====== Extracted data ======

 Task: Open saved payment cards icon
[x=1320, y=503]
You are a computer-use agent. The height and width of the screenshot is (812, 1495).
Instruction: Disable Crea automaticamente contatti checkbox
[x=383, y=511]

======

-- What the task requires --
Supply the entire listing above again, word for word.

-- Solution below --
 Task: Open saved payment cards icon
[x=1320, y=503]
You are a computer-use agent. The height and width of the screenshot is (812, 1495).
Instruction: Disable Crea automaticamente contatti checkbox
[x=383, y=511]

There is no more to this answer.